1. A semiconductor device, characterized in that, The semiconductor device includes: The process cavity has a base, and the base has a through mounting hole. A lifting mechanism, mounted on the base, includes: A motion shaft is assembled in the mounting hole, and there is a gap between the outer wall of the motion shaft and the inner wall of the mounting hole, the gap being in communication with the internal atmosphere of the process cavity; A ventilation pipe is provided inside the motion shaft. The ventilation pipe has an inlet end and an outlet end. The inlet end is connected to an air supply source, and the outlet end is connected to the gap, so as to introduce gas into the gap through the ventilation pipe and form an air seal in the gap. A drive device for driving the motion shaft to move up and down within the mounting hole; During the up-and-down movement of the motion shaft, the air outlet of the vent pipe is always located within the mounting hole.

2. The semiconductor device according to claim 1, characterized in that, A bushing is installed on the inner wall of the mounting hole, and there is a gap between the outer wall of the motion shaft and the bushing to form the gap.

3. The semiconductor device according to claim 1, characterized in that, The outer wall of the motion shaft is provided with a ventilation ring groove, which is arranged along the circumference of the motion shaft and connected to the air outlet of the ventilation pipe.

4. The semiconductor device according to claim 3, characterized in that, The top side of the ventilation ring groove slopes outward from bottom to top to form a guiding slope, and / or the bottom side of the ventilation ring groove slopes outward from top to bottom to form a guiding slope.

5. The semiconductor device according to claim 4, characterized in that, The ventilation ring groove is provided in multiple ways, and the multiple ventilation ring grooves are arranged at equal intervals along the axial direction of the motion shaft.

6. The semiconductor device according to claim 5, characterized in that, The motion shaft is provided with multiple vent holes to connect the vent ring groove and the vent pipe. The multiple vent holes are evenly distributed along the circumference of the motion shaft.

7. The semiconductor device according to any one of claims 1-6, characterized in that, The semiconductor device also includes: A wafer stage is disposed on the base and located within the process cavity; A baffle, connected to the motion shaft, is arranged around the periphery of the wafer stage. The motion shaft drives the baffle to move up and down above the base.

8. The semiconductor device according to claim 7, characterized in that, The semiconductor device also includes a liquid collection tank, which is formed on the base and located around the wafer stage, and the baffle moves up and down above the liquid collection tank.

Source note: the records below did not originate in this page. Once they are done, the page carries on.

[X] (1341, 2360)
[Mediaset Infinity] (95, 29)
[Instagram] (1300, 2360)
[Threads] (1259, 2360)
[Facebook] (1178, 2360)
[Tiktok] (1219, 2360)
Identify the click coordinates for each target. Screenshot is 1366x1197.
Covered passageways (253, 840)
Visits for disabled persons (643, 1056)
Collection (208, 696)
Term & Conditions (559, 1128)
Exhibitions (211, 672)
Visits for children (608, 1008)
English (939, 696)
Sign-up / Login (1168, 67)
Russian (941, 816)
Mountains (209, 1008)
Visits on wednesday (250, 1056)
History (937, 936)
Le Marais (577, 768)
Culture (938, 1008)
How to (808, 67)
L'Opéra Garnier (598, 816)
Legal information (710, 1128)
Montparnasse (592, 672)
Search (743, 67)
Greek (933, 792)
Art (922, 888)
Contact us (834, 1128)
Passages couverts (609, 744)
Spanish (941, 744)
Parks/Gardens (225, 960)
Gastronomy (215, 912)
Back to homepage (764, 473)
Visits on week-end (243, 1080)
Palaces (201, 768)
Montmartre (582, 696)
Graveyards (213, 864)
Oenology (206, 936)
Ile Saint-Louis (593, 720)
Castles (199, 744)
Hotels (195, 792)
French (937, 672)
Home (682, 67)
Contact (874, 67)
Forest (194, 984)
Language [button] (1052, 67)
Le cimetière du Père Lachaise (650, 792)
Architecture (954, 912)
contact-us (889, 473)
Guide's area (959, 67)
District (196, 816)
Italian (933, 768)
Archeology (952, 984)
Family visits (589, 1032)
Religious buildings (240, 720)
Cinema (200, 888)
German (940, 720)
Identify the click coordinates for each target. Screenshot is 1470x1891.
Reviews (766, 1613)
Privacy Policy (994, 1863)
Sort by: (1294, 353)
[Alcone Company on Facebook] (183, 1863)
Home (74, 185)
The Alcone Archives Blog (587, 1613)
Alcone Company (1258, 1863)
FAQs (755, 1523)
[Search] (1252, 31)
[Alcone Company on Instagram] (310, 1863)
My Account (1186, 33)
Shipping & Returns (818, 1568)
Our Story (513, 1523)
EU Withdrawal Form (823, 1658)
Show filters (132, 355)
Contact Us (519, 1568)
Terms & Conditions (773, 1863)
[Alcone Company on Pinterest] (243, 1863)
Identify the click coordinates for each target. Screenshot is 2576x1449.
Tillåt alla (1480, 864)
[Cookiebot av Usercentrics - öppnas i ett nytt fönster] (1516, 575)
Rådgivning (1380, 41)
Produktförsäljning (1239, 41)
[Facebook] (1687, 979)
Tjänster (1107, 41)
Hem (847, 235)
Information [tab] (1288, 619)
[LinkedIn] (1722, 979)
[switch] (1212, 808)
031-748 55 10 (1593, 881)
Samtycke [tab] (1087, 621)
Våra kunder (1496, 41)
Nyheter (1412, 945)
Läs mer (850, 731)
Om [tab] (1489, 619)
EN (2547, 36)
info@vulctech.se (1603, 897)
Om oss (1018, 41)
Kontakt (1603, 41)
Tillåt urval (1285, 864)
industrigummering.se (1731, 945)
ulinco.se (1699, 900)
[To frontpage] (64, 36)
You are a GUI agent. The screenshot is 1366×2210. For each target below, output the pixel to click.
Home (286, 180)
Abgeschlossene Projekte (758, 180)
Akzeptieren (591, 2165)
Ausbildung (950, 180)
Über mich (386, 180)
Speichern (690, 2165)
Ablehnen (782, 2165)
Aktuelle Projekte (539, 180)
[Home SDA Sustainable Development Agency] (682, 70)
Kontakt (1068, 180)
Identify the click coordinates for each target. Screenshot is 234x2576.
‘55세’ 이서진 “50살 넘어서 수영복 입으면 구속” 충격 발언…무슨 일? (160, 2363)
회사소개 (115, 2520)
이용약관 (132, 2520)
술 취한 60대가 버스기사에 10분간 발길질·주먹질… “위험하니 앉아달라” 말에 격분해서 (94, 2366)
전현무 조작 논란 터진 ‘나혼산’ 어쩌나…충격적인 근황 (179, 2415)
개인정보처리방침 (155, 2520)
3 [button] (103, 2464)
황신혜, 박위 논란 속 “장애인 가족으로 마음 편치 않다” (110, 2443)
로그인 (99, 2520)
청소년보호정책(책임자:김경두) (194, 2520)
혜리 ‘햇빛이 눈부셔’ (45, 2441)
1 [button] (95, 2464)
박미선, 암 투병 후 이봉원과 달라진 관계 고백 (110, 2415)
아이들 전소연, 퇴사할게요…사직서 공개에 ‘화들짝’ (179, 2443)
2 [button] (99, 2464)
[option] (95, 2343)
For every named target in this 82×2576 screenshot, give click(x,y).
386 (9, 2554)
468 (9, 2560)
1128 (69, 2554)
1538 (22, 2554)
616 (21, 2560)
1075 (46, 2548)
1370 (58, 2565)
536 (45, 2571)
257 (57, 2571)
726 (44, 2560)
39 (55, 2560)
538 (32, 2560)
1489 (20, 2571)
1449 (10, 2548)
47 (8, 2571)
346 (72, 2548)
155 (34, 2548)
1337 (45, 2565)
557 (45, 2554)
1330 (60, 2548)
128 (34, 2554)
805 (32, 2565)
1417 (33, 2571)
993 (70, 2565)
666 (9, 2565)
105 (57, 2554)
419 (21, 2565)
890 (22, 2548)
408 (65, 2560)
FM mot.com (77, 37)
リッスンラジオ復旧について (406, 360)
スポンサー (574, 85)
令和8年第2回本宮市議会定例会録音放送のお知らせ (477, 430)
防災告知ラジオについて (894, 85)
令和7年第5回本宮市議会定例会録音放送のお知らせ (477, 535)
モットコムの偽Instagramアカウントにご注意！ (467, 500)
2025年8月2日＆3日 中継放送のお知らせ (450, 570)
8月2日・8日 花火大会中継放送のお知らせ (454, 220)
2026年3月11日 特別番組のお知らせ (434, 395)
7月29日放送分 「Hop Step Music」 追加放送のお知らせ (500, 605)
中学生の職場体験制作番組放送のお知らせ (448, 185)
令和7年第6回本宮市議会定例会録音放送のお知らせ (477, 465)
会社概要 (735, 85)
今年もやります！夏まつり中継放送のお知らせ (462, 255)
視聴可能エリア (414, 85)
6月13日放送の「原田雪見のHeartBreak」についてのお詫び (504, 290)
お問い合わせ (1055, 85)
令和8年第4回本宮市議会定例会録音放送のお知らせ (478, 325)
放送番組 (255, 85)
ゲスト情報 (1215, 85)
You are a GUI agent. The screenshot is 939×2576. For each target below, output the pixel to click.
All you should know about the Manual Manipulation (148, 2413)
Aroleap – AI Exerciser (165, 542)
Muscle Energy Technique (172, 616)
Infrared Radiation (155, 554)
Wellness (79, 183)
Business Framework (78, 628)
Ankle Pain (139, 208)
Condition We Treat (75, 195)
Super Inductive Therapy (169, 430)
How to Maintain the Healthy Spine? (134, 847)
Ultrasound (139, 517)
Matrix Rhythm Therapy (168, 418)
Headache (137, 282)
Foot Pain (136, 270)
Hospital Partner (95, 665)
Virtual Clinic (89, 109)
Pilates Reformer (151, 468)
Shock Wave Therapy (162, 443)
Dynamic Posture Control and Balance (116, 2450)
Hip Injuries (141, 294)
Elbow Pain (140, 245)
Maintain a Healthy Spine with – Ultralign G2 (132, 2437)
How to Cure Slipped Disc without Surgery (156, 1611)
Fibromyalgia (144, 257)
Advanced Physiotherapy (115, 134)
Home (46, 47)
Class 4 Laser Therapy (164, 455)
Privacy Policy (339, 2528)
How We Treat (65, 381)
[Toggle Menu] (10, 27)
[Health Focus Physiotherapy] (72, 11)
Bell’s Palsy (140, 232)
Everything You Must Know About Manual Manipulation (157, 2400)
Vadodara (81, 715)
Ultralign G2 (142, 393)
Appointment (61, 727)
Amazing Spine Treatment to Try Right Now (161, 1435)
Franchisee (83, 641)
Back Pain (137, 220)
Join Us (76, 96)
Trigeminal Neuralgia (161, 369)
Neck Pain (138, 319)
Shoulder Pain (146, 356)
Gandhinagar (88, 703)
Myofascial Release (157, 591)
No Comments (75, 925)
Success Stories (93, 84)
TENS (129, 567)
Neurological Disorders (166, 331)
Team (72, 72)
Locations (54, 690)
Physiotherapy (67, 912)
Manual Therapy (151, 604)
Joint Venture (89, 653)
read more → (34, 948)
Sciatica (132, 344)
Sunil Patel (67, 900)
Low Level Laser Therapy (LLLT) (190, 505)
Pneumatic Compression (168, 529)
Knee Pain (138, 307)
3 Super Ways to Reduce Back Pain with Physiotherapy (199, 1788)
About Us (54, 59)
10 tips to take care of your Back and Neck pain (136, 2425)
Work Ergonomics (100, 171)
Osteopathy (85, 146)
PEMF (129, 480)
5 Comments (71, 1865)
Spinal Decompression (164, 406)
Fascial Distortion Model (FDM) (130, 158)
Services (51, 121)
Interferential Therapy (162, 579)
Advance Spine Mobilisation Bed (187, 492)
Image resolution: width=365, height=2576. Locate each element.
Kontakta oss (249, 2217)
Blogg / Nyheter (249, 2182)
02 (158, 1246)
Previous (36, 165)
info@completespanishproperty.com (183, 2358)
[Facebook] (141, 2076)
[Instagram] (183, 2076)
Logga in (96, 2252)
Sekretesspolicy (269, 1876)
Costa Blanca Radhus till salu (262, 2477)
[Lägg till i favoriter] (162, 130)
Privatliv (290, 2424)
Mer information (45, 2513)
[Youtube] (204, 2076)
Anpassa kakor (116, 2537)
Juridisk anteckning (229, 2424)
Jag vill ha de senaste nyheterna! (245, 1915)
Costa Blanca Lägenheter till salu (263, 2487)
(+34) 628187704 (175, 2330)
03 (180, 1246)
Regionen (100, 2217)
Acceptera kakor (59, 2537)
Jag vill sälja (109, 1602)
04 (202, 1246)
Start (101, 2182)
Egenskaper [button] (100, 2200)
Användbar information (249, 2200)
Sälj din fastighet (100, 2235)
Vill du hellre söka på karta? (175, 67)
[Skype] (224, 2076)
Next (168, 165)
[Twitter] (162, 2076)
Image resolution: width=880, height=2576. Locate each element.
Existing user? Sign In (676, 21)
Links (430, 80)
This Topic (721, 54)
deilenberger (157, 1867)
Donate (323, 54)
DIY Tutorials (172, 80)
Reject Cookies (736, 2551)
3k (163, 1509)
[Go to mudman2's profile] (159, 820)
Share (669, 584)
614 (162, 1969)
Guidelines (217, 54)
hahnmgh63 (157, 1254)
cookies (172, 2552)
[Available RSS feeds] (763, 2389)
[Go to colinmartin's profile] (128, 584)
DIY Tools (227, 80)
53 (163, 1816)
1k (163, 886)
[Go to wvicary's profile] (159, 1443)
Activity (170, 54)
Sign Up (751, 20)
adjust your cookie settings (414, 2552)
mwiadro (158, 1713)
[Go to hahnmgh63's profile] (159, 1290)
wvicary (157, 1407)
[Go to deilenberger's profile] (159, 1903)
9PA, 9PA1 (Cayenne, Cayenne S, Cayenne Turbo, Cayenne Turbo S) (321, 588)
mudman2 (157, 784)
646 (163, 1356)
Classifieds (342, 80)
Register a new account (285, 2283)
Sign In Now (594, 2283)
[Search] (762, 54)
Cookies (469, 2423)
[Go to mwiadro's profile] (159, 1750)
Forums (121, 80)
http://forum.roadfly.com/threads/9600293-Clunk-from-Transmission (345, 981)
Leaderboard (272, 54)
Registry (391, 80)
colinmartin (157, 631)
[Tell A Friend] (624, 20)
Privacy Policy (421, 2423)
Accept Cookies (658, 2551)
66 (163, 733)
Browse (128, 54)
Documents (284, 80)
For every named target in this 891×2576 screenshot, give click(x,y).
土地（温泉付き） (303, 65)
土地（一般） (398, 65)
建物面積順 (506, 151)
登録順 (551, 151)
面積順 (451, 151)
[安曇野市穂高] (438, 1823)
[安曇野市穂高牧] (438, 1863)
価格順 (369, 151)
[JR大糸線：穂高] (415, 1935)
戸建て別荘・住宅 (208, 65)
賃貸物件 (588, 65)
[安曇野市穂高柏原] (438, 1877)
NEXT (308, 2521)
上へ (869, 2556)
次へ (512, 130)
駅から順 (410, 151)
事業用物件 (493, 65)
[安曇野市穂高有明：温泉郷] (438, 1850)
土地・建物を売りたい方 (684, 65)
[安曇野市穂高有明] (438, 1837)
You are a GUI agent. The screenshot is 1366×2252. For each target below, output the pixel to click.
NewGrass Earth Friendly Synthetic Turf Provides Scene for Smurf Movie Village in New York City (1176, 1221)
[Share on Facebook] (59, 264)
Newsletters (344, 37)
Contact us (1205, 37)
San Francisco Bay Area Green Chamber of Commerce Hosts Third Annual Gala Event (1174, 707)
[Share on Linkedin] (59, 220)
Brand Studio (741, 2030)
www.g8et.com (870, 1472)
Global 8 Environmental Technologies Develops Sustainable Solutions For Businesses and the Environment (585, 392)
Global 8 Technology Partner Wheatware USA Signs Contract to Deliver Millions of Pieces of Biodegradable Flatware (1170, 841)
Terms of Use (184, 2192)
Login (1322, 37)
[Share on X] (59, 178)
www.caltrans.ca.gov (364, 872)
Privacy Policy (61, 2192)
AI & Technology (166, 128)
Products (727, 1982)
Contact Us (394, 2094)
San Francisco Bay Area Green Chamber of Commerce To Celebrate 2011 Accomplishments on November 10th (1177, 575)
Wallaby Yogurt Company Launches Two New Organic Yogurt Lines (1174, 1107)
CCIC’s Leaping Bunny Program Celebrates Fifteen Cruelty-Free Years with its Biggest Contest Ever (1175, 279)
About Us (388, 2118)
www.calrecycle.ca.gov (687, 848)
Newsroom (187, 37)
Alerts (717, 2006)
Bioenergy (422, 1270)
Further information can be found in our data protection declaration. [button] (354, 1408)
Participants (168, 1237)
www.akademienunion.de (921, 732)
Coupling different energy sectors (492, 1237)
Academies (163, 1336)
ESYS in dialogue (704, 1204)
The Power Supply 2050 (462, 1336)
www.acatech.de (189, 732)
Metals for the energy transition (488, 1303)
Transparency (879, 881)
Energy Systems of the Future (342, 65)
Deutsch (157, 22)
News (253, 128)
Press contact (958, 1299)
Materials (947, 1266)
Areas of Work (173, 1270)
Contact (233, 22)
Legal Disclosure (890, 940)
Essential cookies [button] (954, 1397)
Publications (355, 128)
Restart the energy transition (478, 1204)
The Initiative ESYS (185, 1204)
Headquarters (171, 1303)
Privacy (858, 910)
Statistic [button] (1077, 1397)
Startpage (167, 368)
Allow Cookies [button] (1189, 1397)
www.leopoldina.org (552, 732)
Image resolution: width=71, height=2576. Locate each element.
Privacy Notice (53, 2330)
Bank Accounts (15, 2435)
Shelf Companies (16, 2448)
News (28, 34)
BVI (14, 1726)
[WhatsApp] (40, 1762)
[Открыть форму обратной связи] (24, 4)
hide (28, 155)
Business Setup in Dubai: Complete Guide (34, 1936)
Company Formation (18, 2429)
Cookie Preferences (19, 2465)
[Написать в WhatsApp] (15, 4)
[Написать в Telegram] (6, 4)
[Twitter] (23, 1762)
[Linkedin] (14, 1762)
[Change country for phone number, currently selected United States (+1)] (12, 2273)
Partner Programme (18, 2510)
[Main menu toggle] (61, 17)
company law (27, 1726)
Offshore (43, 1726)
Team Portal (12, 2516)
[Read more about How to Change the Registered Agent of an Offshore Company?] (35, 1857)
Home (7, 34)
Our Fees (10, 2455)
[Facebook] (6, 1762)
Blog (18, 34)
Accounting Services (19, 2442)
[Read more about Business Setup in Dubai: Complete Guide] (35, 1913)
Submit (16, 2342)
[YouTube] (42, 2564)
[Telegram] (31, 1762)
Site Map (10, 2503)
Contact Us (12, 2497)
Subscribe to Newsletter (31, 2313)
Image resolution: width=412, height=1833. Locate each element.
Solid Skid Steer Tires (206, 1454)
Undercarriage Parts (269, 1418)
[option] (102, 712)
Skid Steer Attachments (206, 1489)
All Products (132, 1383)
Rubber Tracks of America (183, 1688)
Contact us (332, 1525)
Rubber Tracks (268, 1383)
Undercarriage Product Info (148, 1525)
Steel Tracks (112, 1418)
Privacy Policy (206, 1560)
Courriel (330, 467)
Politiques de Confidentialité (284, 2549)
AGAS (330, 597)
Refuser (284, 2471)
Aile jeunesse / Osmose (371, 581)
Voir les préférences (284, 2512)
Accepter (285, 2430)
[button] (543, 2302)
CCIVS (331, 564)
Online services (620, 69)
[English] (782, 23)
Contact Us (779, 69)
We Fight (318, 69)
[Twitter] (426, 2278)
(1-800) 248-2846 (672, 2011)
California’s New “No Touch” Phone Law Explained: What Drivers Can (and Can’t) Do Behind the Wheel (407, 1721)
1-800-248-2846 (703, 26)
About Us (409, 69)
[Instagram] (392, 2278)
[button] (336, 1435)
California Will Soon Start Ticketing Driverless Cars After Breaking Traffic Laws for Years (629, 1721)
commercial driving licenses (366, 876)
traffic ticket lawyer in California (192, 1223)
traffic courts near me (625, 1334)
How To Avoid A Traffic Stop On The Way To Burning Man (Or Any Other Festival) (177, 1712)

9. The semiconductor device according to claim 8, characterized in that, The number of liquid collection tanks and the number of flow deflectors are one or more, and the flow deflectors correspond one-to-one with the liquid collection tanks. The two or more liquid collection tanks are arranged sequentially along the radial direction of the base, and the motion shaft connected to the flow deflector corresponding to the liquid collection tank is set in the tank wall of each liquid collection tank on the side away from the wafer stage.